>> start RECORDS SUPPLIED

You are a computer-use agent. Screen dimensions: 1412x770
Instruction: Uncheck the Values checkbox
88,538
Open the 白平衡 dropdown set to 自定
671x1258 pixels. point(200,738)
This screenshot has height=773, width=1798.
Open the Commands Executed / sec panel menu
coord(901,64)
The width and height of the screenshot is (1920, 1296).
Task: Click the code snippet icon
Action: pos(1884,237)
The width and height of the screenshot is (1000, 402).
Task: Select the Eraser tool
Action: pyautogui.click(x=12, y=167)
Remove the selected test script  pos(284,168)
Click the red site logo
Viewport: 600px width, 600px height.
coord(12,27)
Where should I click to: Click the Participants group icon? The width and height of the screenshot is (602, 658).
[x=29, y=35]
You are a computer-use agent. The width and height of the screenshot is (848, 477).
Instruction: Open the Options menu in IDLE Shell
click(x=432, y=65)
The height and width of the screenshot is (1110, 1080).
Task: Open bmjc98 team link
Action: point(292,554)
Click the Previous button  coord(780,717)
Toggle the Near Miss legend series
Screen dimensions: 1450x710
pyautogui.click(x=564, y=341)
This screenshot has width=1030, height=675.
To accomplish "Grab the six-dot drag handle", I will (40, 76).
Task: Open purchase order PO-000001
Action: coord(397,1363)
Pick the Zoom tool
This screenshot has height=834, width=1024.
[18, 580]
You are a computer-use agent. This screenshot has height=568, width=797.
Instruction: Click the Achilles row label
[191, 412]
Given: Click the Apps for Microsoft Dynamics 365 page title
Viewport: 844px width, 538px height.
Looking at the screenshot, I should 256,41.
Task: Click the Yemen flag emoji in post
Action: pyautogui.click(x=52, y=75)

>> end RECORDS SUPPLIED

Rewrite the rows above, switching "Instruction" to "Command" wherever it occurs and leaving everything else unchanged.

You are a computer-use agent. Screen dimensions: 1412x770
Command: Uncheck the Values checkbox
88,538
Open the 白平衡 dropdown set to 自定
671x1258 pixels. point(200,738)
This screenshot has height=773, width=1798.
Open the Commands Executed / sec panel menu
coord(901,64)
The width and height of the screenshot is (1920, 1296).
Task: Click the code snippet icon
Action: pos(1884,237)
The width and height of the screenshot is (1000, 402).
Task: Select the Eraser tool
Action: pyautogui.click(x=12, y=167)
Remove the selected test script  pos(284,168)
Click the red site logo
Viewport: 600px width, 600px height.
coord(12,27)
Where should I click to: Click the Participants group icon? The width and height of the screenshot is (602, 658).
[x=29, y=35]
You are a computer-use agent. The width and height of the screenshot is (848, 477).
Command: Open the Options menu in IDLE Shell
click(x=432, y=65)
The height and width of the screenshot is (1110, 1080).
Task: Open bmjc98 team link
Action: point(292,554)
Click the Previous button  coord(780,717)
Toggle the Near Miss legend series
Screen dimensions: 1450x710
pyautogui.click(x=564, y=341)
This screenshot has width=1030, height=675.
To accomplish "Grab the six-dot drag handle", I will (40, 76).
Task: Open purchase order PO-000001
Action: coord(397,1363)
Pick the Zoom tool
This screenshot has height=834, width=1024.
[18, 580]
You are a computer-use agent. This screenshot has height=568, width=797.
Command: Click the Achilles row label
[191, 412]
Given: Click the Apps for Microsoft Dynamics 365 page title
Viewport: 844px width, 538px height.
Looking at the screenshot, I should 256,41.
Task: Click the Yemen flag emoji in post
Action: pyautogui.click(x=52, y=75)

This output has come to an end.